Gibt es Zusammenhänge zwischen dem Parkinson-Syndrom und RLS bzw. inwiefern lassen sich beide Forschungszweige verbinden?
Obwohl manche Parkinson-Patienten RLS-Symptome entwickeln können, zeigen Studien, dass RLS-Patienten kein erhöhtes Risiko haben, an Parkinson zu erkranken. Sowohl die Parkinson-Erkrankung als auch RLS sind neurologische Erkrankungen und weisen Überschneidungen in bestimmten biologischen Mechanismen auf. Es gibt z. B. Hinweise darauf, dass der Eisenstoffwechsel eine wichtige Rolle bei beiden Erkrankungen spielt. Genetische und physiologische Überschneidungen werden weiter erforscht, aber die genauen Zusammenhänge sind noch nicht geklärt.

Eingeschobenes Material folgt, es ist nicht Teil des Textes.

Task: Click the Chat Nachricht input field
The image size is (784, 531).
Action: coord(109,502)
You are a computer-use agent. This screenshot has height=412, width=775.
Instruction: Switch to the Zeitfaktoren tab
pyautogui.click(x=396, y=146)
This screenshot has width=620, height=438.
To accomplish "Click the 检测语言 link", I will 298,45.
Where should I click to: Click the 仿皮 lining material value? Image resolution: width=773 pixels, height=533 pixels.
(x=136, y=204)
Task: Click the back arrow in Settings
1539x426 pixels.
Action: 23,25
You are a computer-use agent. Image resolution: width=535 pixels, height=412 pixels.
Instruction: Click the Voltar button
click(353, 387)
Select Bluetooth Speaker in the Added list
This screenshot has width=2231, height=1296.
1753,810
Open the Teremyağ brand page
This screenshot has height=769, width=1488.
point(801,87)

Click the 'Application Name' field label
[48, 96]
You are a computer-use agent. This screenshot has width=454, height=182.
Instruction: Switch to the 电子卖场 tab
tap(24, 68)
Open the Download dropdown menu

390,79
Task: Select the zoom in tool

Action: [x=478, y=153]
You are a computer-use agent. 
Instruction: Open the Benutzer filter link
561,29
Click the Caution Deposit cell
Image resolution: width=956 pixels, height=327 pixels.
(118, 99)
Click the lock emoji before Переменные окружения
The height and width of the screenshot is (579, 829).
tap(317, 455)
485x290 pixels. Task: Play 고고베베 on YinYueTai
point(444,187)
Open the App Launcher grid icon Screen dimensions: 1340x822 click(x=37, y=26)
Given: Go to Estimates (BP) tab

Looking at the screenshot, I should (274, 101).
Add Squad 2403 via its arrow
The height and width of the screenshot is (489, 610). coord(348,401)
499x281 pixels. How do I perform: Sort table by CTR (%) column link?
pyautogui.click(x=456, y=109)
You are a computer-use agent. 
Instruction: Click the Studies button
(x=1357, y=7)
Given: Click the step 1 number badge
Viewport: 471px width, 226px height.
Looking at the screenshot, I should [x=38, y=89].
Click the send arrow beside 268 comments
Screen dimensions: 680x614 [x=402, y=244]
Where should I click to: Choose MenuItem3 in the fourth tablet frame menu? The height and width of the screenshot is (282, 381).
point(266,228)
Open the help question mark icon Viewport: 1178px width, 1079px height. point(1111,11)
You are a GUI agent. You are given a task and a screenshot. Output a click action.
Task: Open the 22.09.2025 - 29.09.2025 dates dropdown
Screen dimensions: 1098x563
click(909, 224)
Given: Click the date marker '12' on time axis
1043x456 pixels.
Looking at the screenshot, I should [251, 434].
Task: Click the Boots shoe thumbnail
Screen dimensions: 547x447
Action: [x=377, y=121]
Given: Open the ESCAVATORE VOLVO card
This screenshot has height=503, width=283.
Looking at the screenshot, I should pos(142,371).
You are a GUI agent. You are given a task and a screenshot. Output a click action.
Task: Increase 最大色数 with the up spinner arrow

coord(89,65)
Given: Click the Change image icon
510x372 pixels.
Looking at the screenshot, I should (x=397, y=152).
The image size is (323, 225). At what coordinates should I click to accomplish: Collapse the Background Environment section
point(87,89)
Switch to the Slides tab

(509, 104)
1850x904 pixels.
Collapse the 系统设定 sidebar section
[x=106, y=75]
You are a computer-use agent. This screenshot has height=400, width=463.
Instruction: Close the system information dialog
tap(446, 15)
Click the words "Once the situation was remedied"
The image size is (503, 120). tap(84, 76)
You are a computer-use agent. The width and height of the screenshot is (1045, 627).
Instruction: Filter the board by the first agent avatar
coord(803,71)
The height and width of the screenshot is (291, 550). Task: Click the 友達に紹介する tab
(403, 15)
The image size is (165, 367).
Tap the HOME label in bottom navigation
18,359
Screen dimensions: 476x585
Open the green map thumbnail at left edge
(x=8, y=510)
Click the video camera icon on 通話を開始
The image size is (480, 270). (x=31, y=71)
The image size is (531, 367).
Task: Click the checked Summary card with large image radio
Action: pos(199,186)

Nennen Sie uns Ihre Forschungsziele bzw. was möchten Sie erreichen?
Aufbauend auf unseren bisherigen Ergebnissen möchten wir unsere Ansätze zur Regulierung der mitochondrialen Funktion weiterentwickeln. Ein weiterer Schwerpunkt ist die Weiterentwicklung von 3D-Zellmodellen und Organoiden, um Krankheitsmechanismen besser zu verstehen und potenzielle Wirkstoffe zu testen. Ein langfristiges Ziel ist es, zur Präzisionsmedizin für Parkinson beizutragen und individuellere Diagnose- und Therapieansätze zu ermöglichen. Unsere Arbeit muss dabei als Teil des großen Ganzen gesehen werden, denn wir arbeiten eng mit der internationalen Forschungsgemeinschaft zusammen.

Warum haben Sie sich für die Eurac Research als Wirkungsfeld entschieden?
Die Eurac Research bietet ein interdisziplinäres Umfeld und ermöglicht eine enge Vernetzung mit internationalen Forschungspartnern. Diese Zusammenarbeit ist essenziell, um neue Ideen zu entwickeln und unsere Forschung voranzutreiben. Wir stehen in regem Austausch mit Instituten in Italien, Österreich, Deutschland, Kanada und den USA sowie mit lokalen Partnern wie der Universität Bozen. Zudem gibt es Kontakte zur Pharmaindustrie, die vor allem dem wissenschaftlichen Austausch und der Diskussion neuer Forschungsansätze dienen.

Wie können Sie von Ihrer Arbeit abschalten und was machen Sie in Ihrer Freizeit?
In meiner Freizeit genieße ich die Zeit mit meiner Familie und gemeinsame Unternehmungen. Die Berge sind für mich der perfekte Ort, um abzuschalten – sei es beim Wandern, auf Klettersteigen oder im Winter beim Skifahren.

Ihre Botschaft an die Welt …
Forschung kann Zukunftsperspektiven schaffen, in allen Bereichen unseres Lebens. Die letzten Jahre haben uns gezeigt, dass große Anstrengungen und Investitionen in kurzer Zeit zu bedeutenden Ergebnissen führen können.